= Your task =
An unchanged copy of every record below, without pictures, is the goal.

═══ Entries provided

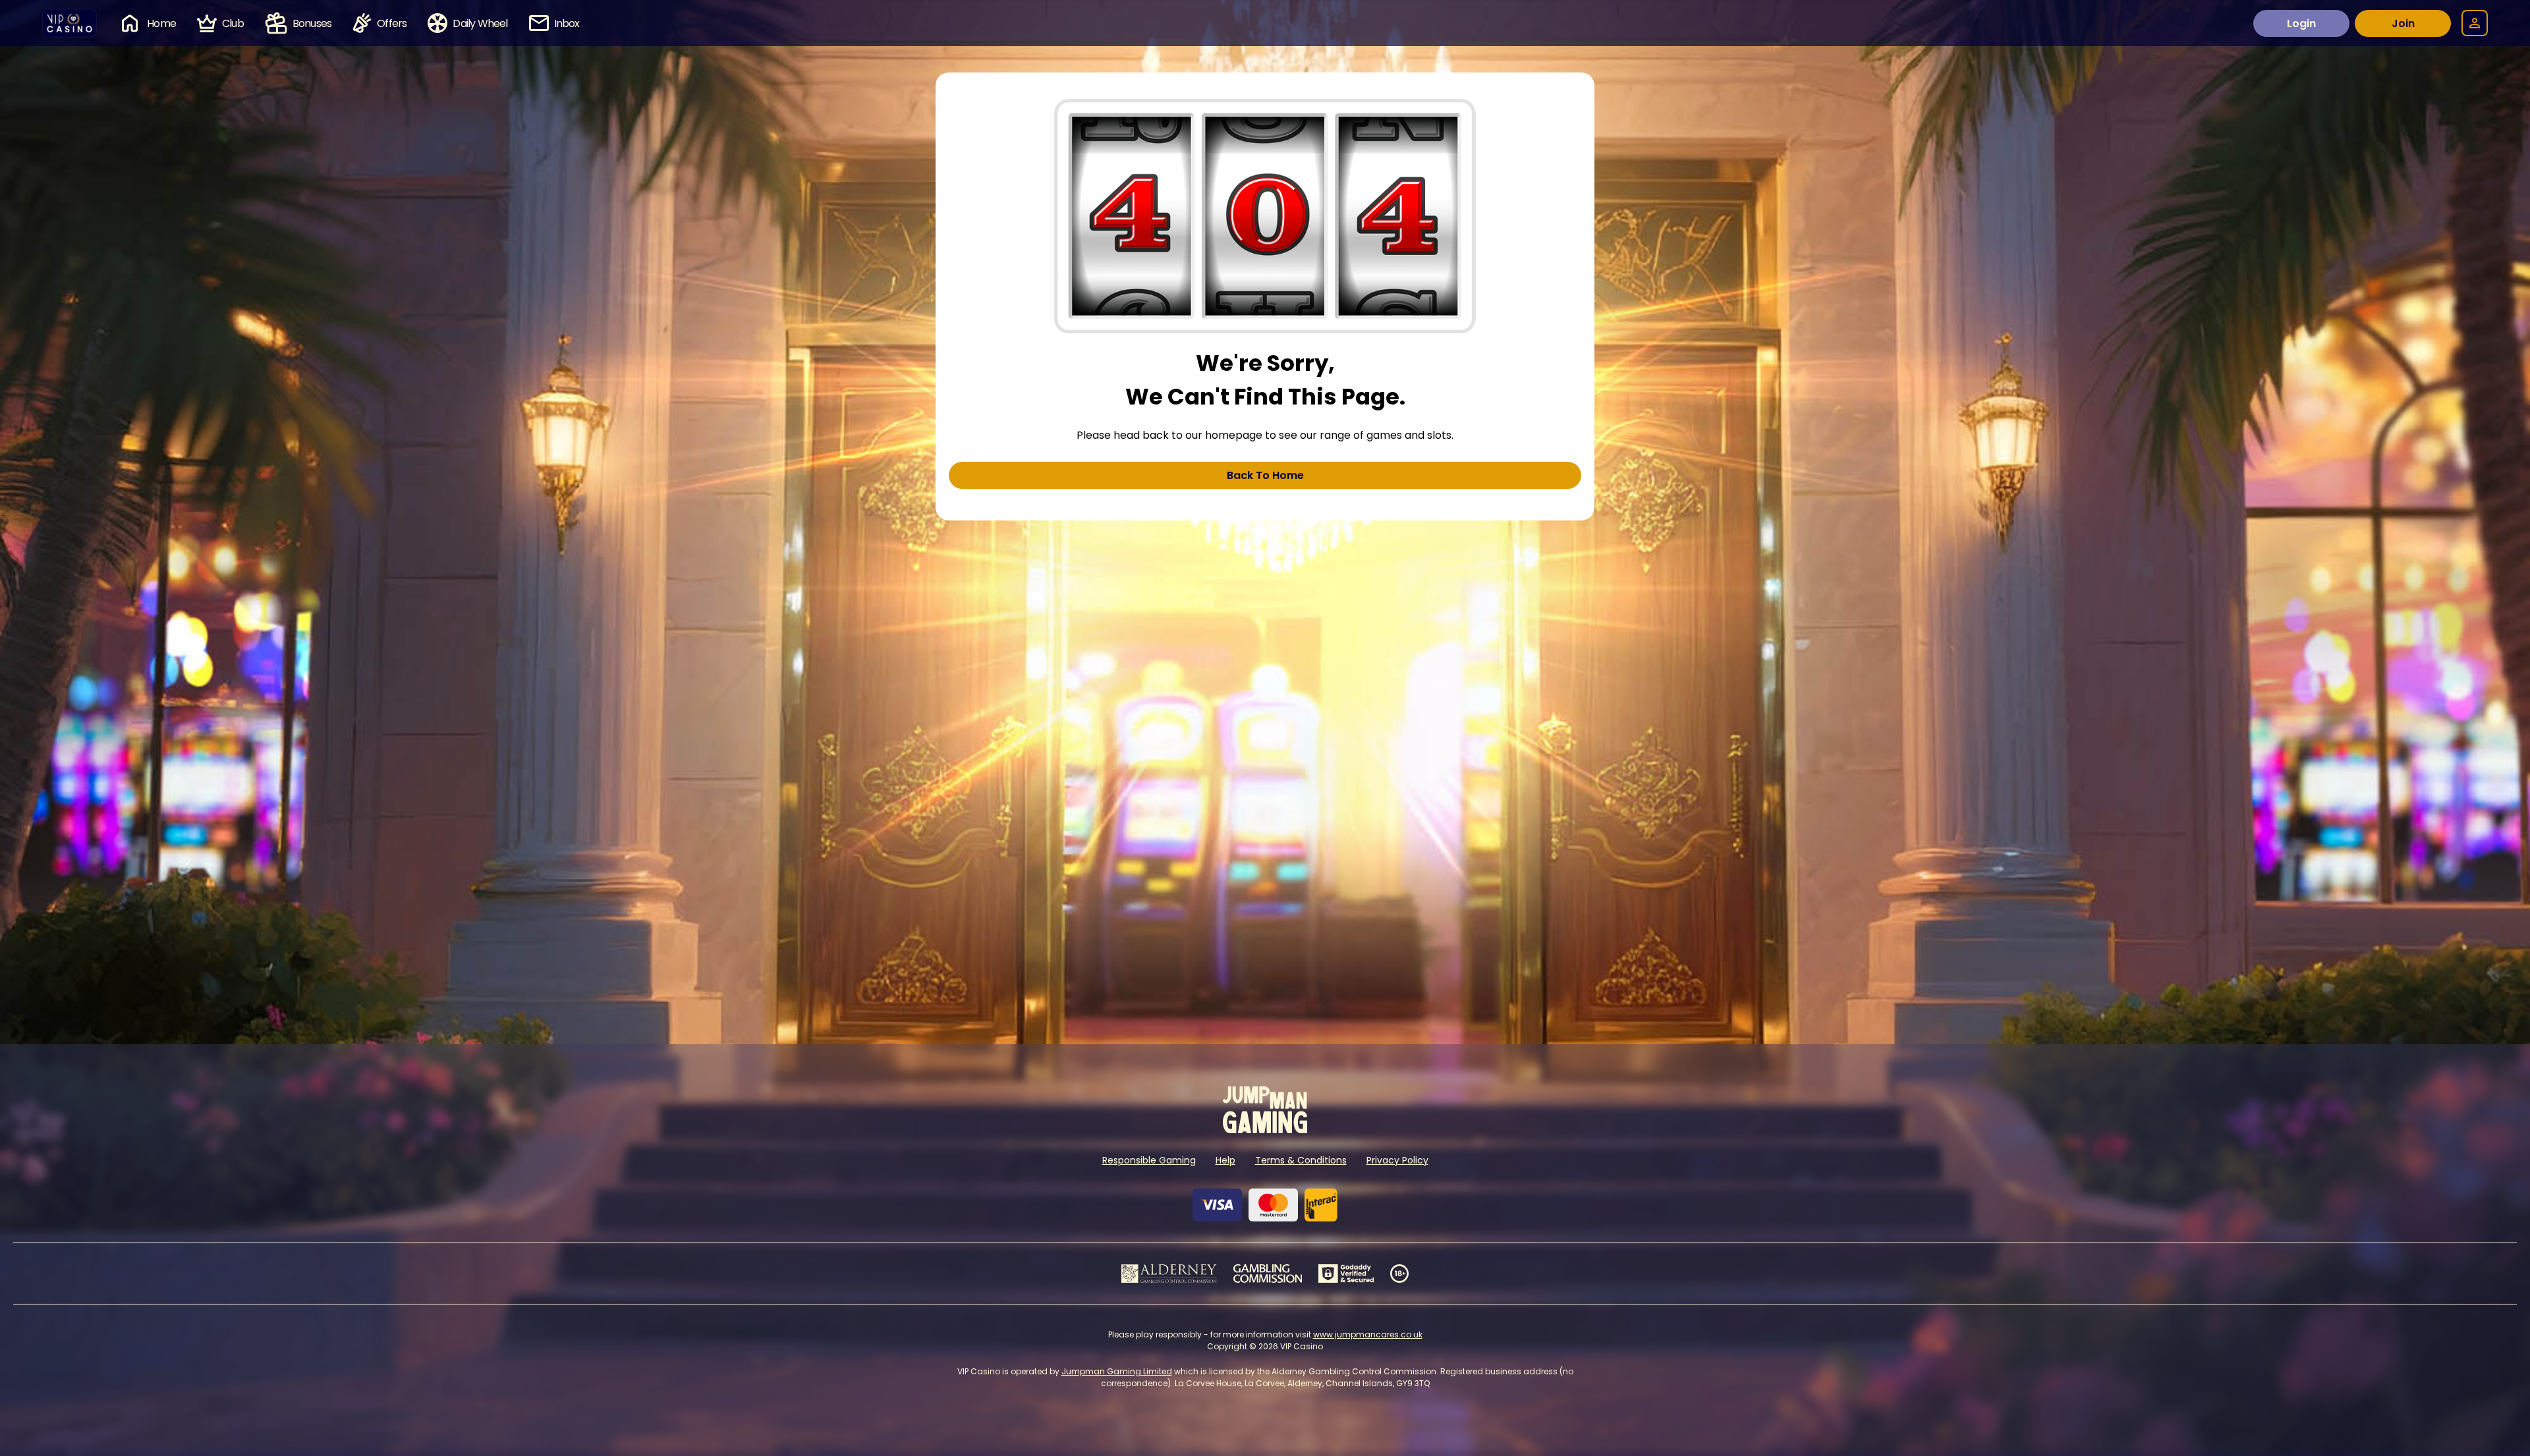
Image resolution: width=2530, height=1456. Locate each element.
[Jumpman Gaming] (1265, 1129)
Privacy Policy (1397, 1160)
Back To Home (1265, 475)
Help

══════

= Solution for this exercise =
Image resolution: width=2530, height=1456. Locate each element.
[Jumpman Gaming] (1265, 1129)
Privacy Policy (1397, 1160)
Back To Home (1265, 475)
Help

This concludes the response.